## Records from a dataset
[Start of Attachment]

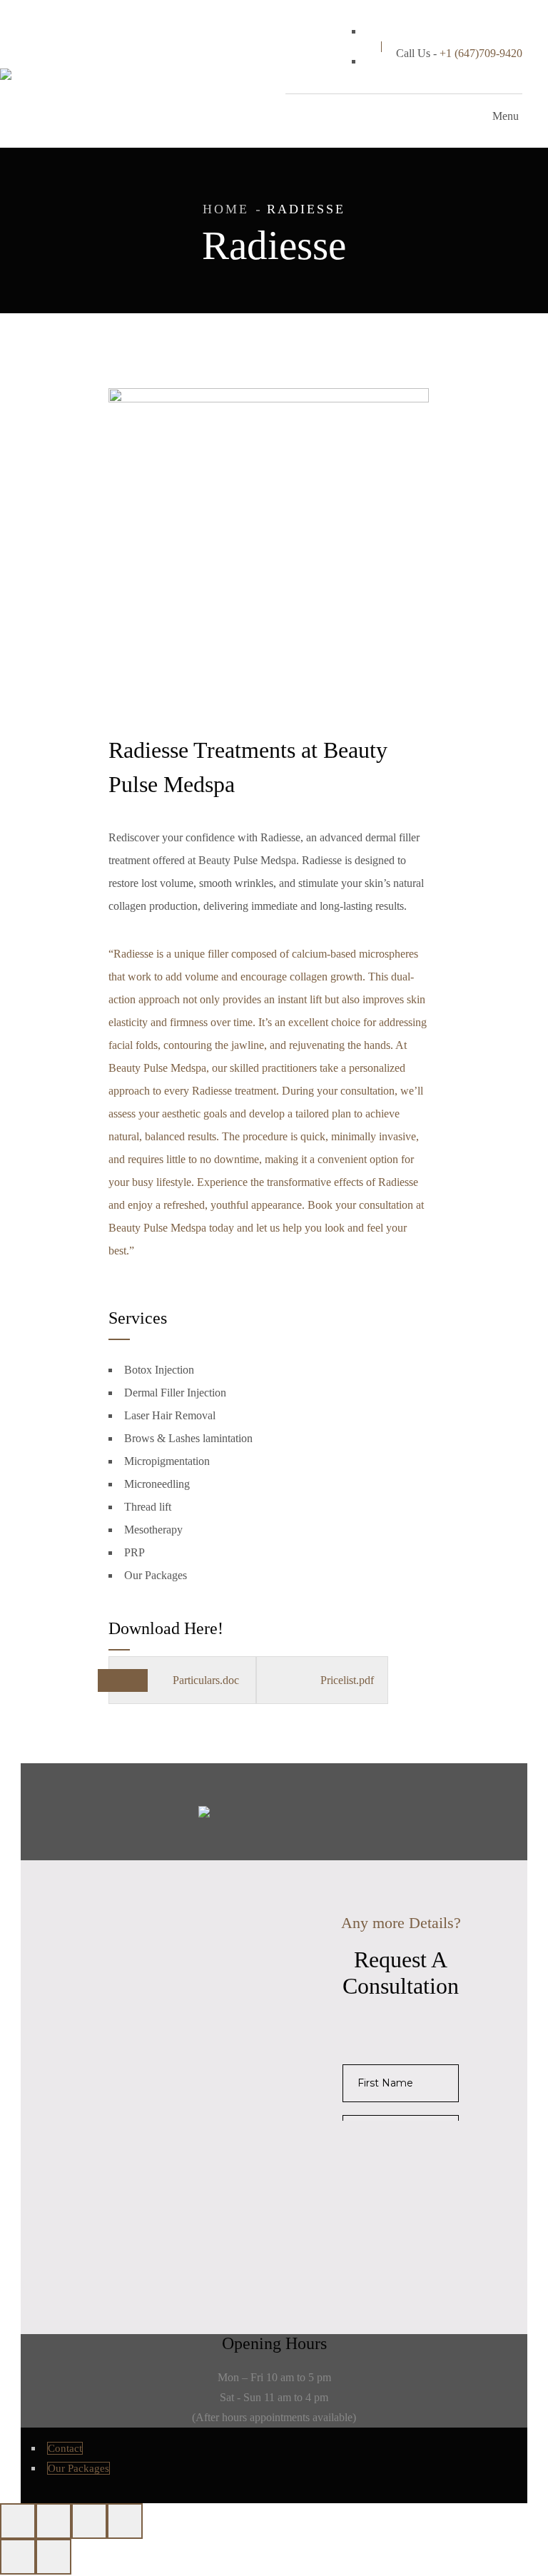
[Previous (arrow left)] (18, 2557)
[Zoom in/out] (18, 2521)
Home (226, 209)
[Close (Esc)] (125, 2521)
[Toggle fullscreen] (53, 2521)
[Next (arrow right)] (53, 2557)
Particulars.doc (207, 1680)
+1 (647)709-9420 (481, 53)
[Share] (89, 2521)
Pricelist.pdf (347, 1680)
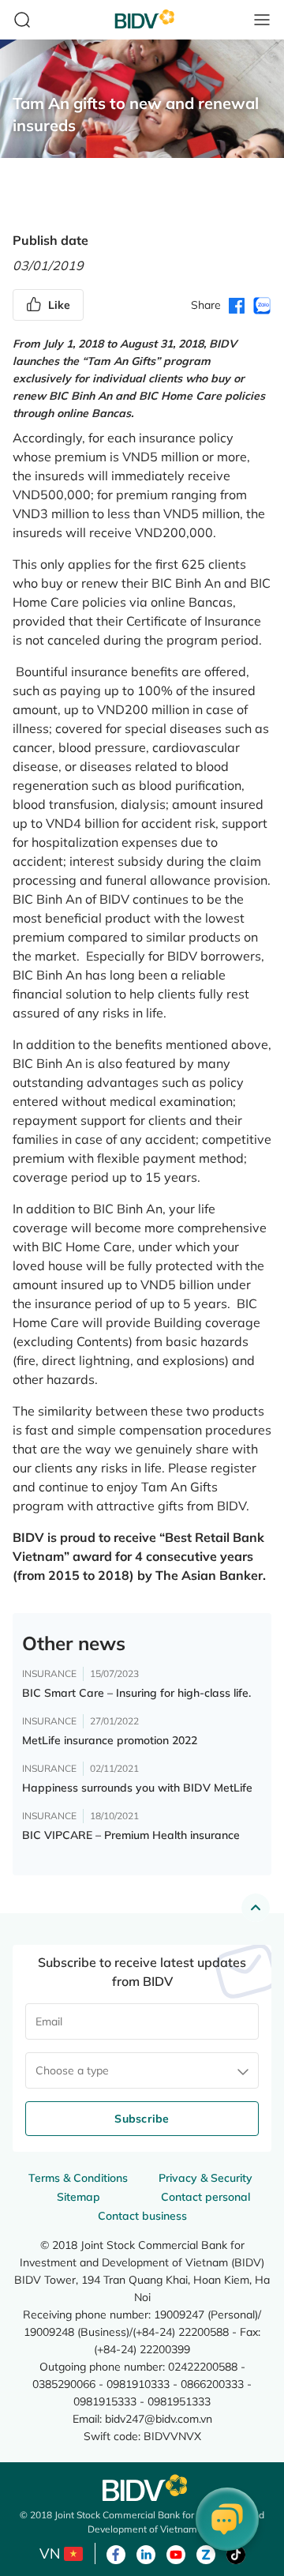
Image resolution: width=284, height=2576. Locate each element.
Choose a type (72, 2070)
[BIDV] (142, 2488)
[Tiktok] (235, 2553)
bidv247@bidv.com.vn (158, 2418)
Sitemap (78, 2197)
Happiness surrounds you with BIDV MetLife (137, 1788)
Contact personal (205, 2197)
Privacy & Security (205, 2178)
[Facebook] (115, 2553)
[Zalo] (205, 2553)
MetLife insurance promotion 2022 (109, 1740)
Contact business (142, 2216)
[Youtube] (175, 2553)
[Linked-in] (145, 2553)
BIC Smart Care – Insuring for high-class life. (136, 1693)
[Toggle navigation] (261, 19)
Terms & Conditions (78, 2178)
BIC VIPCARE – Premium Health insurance (131, 1835)
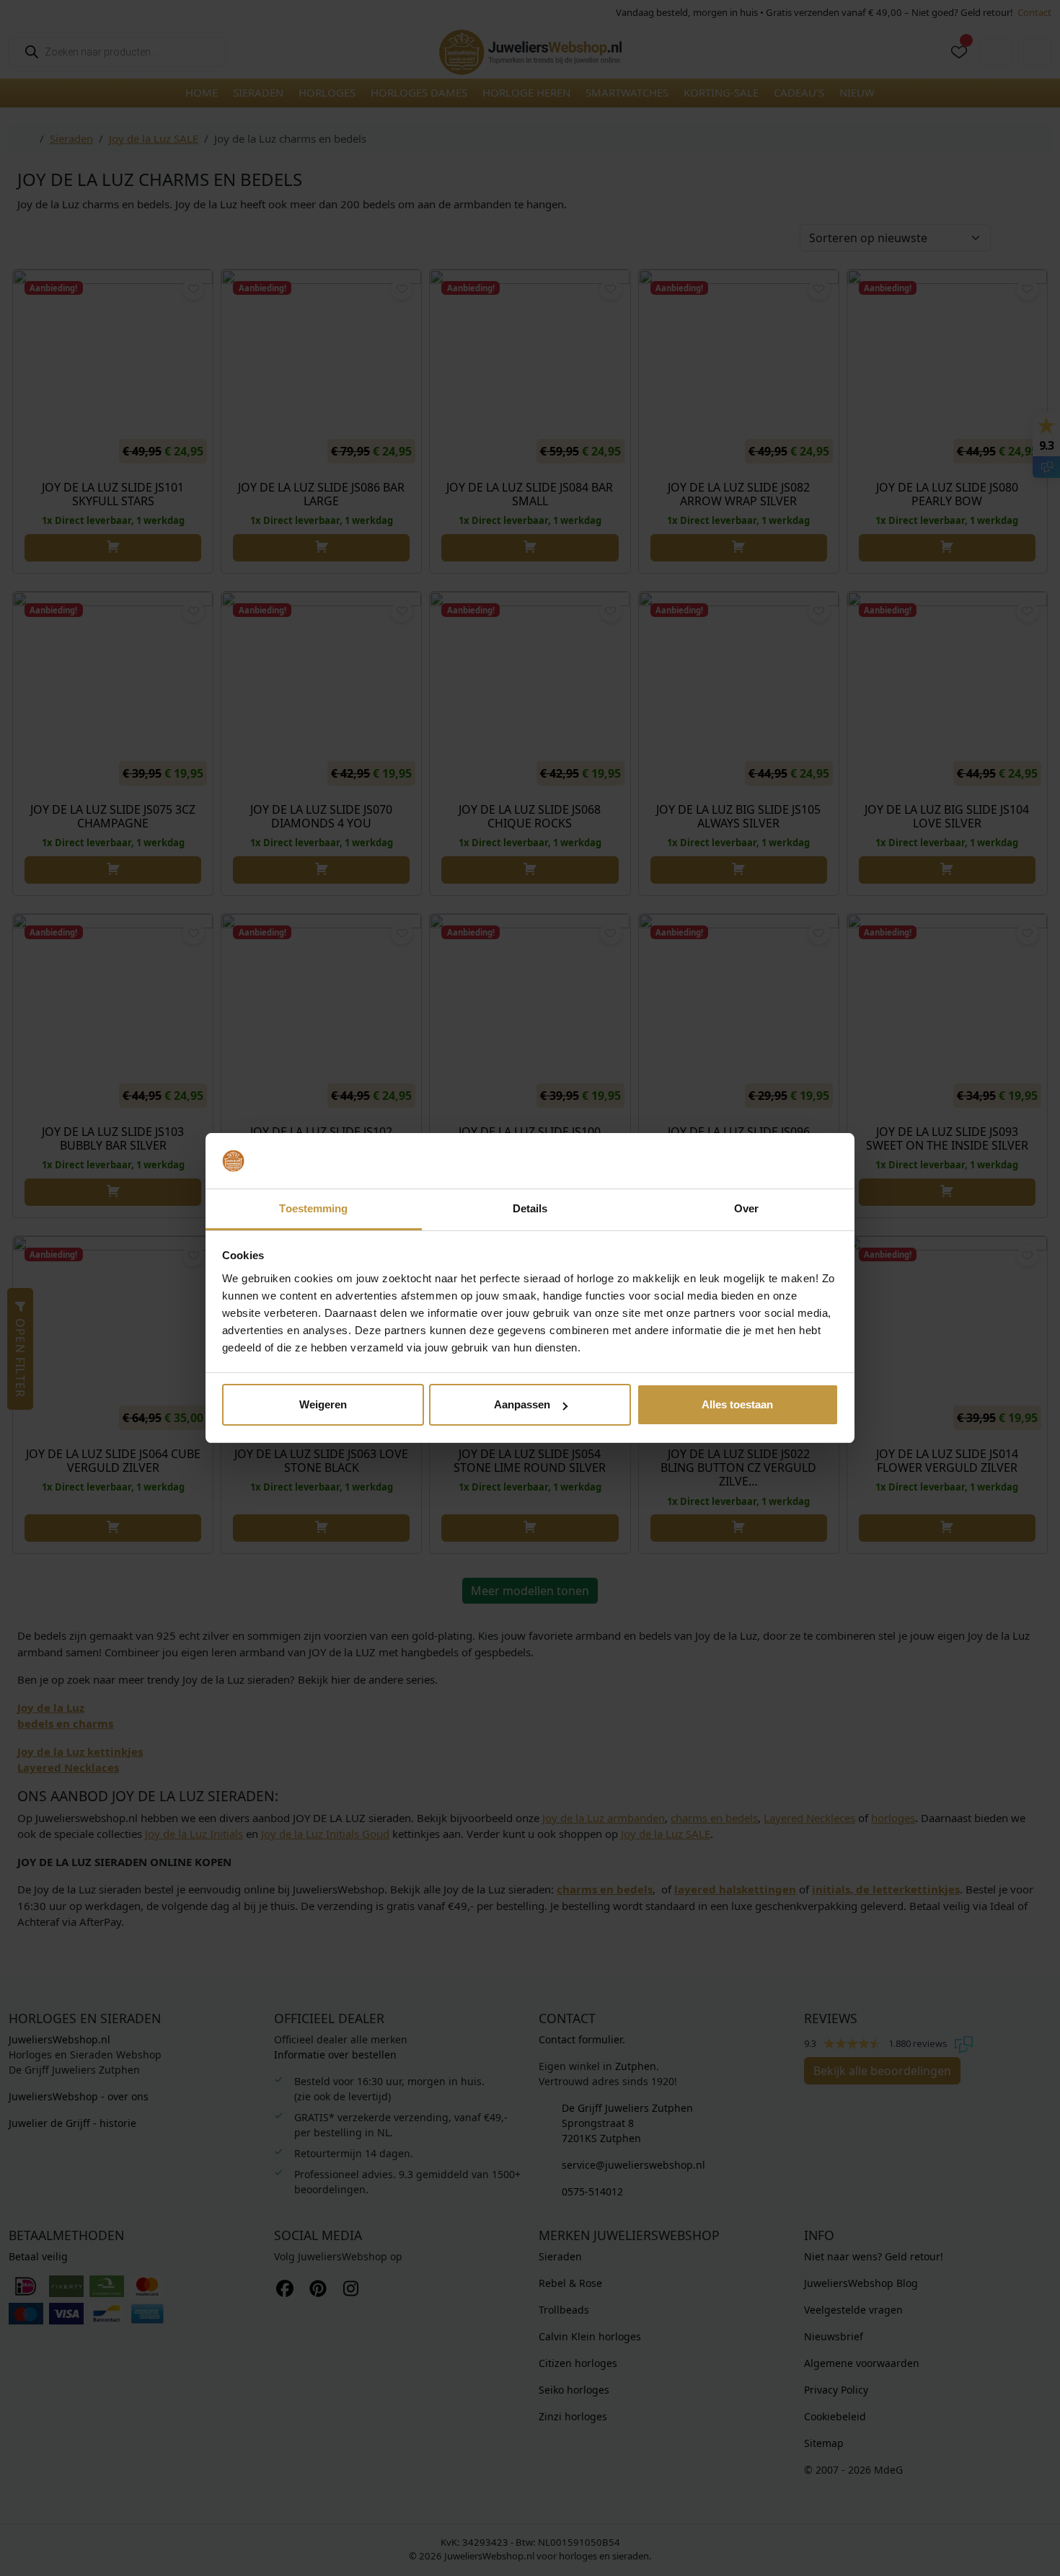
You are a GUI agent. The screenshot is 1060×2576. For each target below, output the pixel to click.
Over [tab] (746, 1208)
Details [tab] (530, 1208)
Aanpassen (522, 1404)
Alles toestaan (737, 1404)
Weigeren (323, 1404)
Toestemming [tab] (313, 1208)
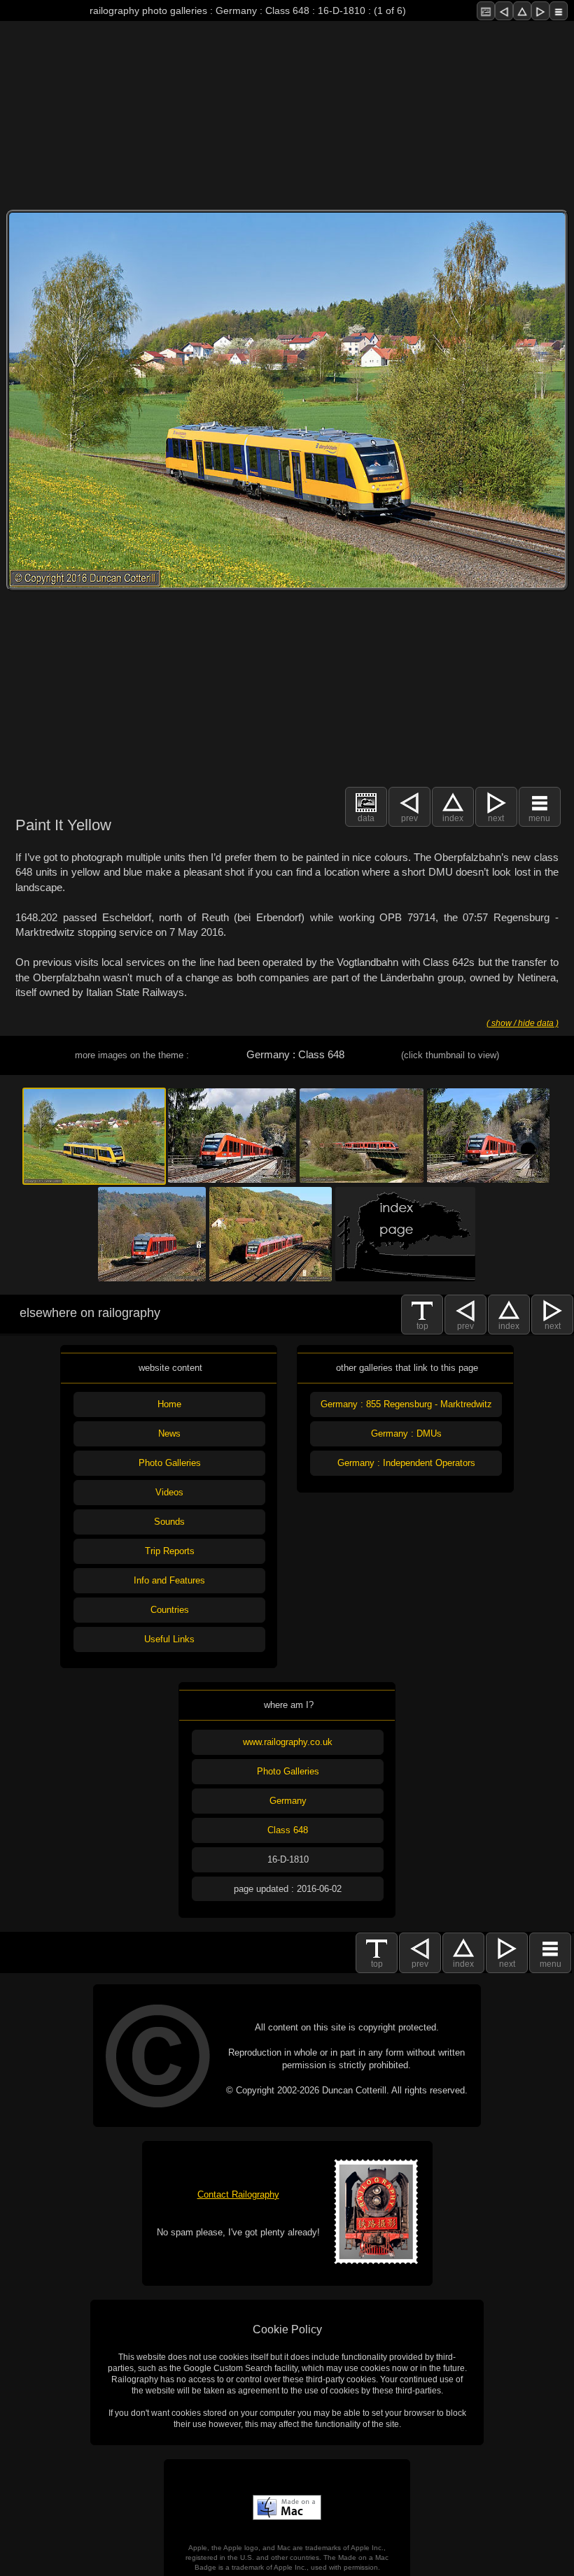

[End of Attachment]

## What needs to be done
Nothing but the lines from the one with "[Share] (89, 2521)" up to and including the one with "Sitemap (78, 2197)" should be printed, exactly as they read above. Please keep the pictures out.

## Written response
[Share] (89, 2521)
Pricelist.pdf (347, 1680)
Image resolution: width=284, height=2576. Locate each element.
Choose a type (72, 2070)
[BIDV] (142, 2488)
[Tiktok] (235, 2553)
bidv247@bidv.com.vn (158, 2418)
Sitemap (78, 2197)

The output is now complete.